Avery can’t believe this.  She thought Dylan would be just as eager to get married as she is, since he loves running off doing stupid, impulsive things.   Of course he wants to marry her, that’s why he gave her that ring.  But he’s not gonna let Joe dictate when they get married.  It’s too important to let him influence it ANY way.  Blah blah, love hope dreams, blah.  If Dylan wants to wait til the redevelopment thing is wrapped up, she’ll wait.  Okay, well, now he doesn’t.  He just didn’t want to rush things for Joe. “But I will for us.”  What is he saying?  “I’m saying let’s get married!!  Avery hoots and they start kissing.  I guess it’s off the wedding kiosk. 

 

Paul gets a call from Cane.   He’s worried about the number of protesters at the club.  Paul better get over there and make sure things don’t get out of hand.  They leave, while Kevin keeps trying to uncover who Gerolamo really is.

 

Colin talks to Joe about the protesters.  Joe thinks by the end of the evening even they will support this project.  Are they going to broadcast it outside?  Colin asks if ever got to ask his investors about including him in the consortium with the money he extorted from Devon?  He did.  “Welcome aboard, Mr.

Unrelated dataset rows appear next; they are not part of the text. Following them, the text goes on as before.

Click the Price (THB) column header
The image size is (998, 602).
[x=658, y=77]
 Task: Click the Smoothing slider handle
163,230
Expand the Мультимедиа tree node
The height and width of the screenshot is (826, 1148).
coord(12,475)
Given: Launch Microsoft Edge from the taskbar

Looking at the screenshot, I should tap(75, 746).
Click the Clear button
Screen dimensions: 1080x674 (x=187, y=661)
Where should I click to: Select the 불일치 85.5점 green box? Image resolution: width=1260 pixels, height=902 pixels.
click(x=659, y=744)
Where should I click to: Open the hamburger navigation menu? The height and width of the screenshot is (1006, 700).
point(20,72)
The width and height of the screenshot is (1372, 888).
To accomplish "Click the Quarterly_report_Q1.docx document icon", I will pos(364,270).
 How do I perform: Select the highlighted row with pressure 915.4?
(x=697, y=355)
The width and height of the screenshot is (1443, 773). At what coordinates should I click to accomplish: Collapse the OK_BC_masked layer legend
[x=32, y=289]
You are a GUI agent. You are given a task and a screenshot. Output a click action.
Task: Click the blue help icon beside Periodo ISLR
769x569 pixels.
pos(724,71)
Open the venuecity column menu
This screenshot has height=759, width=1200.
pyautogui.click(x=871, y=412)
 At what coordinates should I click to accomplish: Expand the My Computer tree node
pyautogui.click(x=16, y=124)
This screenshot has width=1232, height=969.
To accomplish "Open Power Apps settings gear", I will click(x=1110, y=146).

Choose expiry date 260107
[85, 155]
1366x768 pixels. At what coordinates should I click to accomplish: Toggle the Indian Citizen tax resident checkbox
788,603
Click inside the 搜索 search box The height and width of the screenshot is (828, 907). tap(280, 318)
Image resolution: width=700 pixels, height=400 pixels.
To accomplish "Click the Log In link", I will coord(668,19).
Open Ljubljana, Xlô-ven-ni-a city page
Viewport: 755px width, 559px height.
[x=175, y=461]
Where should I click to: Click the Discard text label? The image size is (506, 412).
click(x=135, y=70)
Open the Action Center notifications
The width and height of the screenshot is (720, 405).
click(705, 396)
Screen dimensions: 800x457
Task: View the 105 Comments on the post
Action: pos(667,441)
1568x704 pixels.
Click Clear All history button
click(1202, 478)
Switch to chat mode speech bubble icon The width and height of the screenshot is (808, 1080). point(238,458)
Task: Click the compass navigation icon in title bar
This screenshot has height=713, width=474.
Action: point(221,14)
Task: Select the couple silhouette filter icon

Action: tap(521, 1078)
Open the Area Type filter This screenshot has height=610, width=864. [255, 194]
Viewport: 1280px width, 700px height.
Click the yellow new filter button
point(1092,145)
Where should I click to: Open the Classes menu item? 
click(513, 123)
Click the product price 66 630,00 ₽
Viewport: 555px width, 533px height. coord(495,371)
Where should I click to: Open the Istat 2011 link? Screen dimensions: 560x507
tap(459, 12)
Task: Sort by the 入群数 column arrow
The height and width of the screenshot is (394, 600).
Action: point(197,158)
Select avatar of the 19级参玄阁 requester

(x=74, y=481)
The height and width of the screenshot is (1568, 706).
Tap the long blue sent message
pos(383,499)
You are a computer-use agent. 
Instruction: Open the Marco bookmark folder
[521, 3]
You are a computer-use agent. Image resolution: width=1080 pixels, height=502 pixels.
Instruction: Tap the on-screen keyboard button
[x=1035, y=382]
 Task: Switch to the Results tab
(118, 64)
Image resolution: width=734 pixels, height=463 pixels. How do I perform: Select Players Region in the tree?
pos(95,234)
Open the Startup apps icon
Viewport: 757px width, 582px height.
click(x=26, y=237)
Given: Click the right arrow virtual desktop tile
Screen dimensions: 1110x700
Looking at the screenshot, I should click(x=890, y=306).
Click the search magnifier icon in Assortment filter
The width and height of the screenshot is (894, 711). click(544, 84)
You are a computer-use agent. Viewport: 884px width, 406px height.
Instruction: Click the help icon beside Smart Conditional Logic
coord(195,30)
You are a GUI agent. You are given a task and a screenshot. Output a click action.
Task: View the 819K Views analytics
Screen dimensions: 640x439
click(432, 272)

Atkinson.”  They shake on it. Colin is thrilled!  Victor walks up.  Colin says Joe won him over, if by that you mean Colin begging him to include him since the second he heard about it.  Joe says by the end of the night there will be many more.  “Then it should be a very rewarding evening for you,” says Victor, filled with satisfaction.

 

Phyllis says, “You think I’m threatened by you?”  “Well, I slept with your man.  In your bed.”  Phyllis says that was amateur hour.  She will not make her doubt Jack’s love with her mind games.  Kelly’s like bitch, please.  “I’m not the one who likes to play games, Phyllis.  YOU are.  You’re the one who likes to manipulate people, and watch them twist!”  Look at the way she showed up at Shick’s wedding!  She didn’t care what that did to Noah, or Faith, or even NICK!  “I saved Nick from a nightmare,” says Phyllis.  “You did it for your OWN vindictive pleasure!  Just like when you asked me to plan your wedding, knowing FULL WELL who I WAS!”  They stare at each other.  “Do you honestly think that Jack is going to want to spend the rest of his life with a spiteful MONSTER like you?!”  Phyllis tells her to shut up!

 

JACK is walking off the elevator and can hear them!  “Do you hear me?!” says Phyllis.  “SHUT. UP!”  We hear a slapping sound, and Kelly squeals, Ow!  Jack walks into his office, and sees Kelly standing there with her hand on her cheek.  What’s going on, here?  Kelly holds her cheek, and points at Phyllis.  “Phyllis hit me!” she cries.  Phyllis stares at her like, wwwtf?

 

Kevin catches up to Avery and Dylan before they can leave to get instamarried.  “Clark never intended to set up that meeting between you and the seller!”  Avery’s like how did you know about that?  Well, he told Michael he wouldn’t hack to find out the owner of Geralomo, but he did it anyway.  “It’s not good news.  It’s the worst answer you’d want to hear.”  Dylan asks who owns it.  “VICTOR.”

 

Nikki and Paul both get to the club.  Victor asks if he’s there for the presentation or police business.  Cane says he asked him to come because of the protesters.  Paul says everything’s under control right now, and he’s there to make sure it stays that way.  Well, Victor certainly hopes so.  He probably wants to tear gas everybody, but I’m sure Paul’s just going to give them a good talking to. 

 

“Are you sure??” asks Avery.  Kevin says Victor IS Gerolamo Ltd.  Dylan’s like, then Victor’s been lying to Nikki, to me, to everybody, this whole time!  “So has Joe,” Avery says sadly, looking into the distance.  Um, no, Joe never told you who it was.  Kevin just wanted to let them know right away.  He hasn’t told anyone else.  He leaves.  Dylan says Victor never even crossed his mind!  “Are you kidding me?  THAT SON OF A BITCH!” he screams, pounding the counter.  Avery looks worried.  She should really carry tranquilizer darts.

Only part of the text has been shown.